══ The input

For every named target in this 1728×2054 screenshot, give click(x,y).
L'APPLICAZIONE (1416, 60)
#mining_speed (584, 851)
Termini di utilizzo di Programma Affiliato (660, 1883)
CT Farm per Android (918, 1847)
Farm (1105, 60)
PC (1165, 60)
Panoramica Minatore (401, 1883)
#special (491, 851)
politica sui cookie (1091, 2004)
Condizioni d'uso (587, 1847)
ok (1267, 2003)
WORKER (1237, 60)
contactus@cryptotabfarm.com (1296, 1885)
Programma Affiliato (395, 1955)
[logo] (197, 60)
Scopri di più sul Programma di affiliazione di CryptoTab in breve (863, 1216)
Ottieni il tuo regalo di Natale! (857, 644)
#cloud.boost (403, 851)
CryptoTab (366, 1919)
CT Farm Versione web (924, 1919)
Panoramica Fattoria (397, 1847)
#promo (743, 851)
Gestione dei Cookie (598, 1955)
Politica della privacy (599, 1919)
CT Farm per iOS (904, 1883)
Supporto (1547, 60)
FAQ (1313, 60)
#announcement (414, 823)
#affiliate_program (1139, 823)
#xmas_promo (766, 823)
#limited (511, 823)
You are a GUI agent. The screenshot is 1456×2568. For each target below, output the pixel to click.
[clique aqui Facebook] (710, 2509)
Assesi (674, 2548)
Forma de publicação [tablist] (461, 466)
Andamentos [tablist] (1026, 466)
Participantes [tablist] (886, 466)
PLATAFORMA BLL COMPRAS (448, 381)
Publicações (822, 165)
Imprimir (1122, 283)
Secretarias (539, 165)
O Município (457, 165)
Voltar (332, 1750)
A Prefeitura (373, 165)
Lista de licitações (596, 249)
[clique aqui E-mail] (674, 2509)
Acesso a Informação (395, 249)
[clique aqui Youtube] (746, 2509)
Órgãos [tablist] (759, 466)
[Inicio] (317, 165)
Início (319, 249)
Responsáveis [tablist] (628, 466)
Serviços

════

*What you should do:* Extract all of the data exactly as written.

*Task output:*
For every named target in this 1728×2054 screenshot, give click(x,y).
L'APPLICAZIONE (1416, 60)
#mining_speed (584, 851)
Termini di utilizzo di Programma Affiliato (660, 1883)
CT Farm per Android (918, 1847)
Farm (1105, 60)
PC (1165, 60)
Panoramica Minatore (401, 1883)
#special (491, 851)
politica sui cookie (1091, 2004)
Condizioni d'uso (587, 1847)
ok (1267, 2003)
WORKER (1237, 60)
contactus@cryptotabfarm.com (1296, 1885)
Programma Affiliato (395, 1955)
[logo] (197, 60)
Scopri di più sul Programma di affiliazione di CryptoTab in breve (863, 1216)
Ottieni il tuo regalo di Natale! (857, 644)
#cloud.boost (403, 851)
CryptoTab (366, 1919)
CT Farm Versione web (924, 1919)
Panoramica Fattoria (397, 1847)
#promo (743, 851)
Gestione dei Cookie (598, 1955)
Politica della privacy (599, 1919)
CT Farm per iOS (904, 1883)
Supporto (1547, 60)
FAQ (1313, 60)
#announcement (414, 823)
#affiliate_program (1139, 823)
#xmas_promo (766, 823)
#limited (511, 823)
You are a GUI agent. The screenshot is 1456×2568. For each target below, output the pixel to click.
[clique aqui Facebook] (710, 2509)
Assesi (674, 2548)
Forma de publicação [tablist] (461, 466)
Andamentos [tablist] (1026, 466)
Participantes [tablist] (886, 466)
PLATAFORMA BLL COMPRAS (448, 381)
Publicações (822, 165)
Imprimir (1122, 283)
Secretarias (539, 165)
O Município (457, 165)
Voltar (332, 1750)
A Prefeitura (373, 165)
Lista de licitações (596, 249)
[clique aqui E-mail] (674, 2509)
Acesso a Informação (395, 249)
[clique aqui Youtube] (746, 2509)
Órgãos [tablist] (759, 466)
[Inicio] (317, 165)
Início (319, 249)
Responsáveis [tablist] (628, 466)
Serviços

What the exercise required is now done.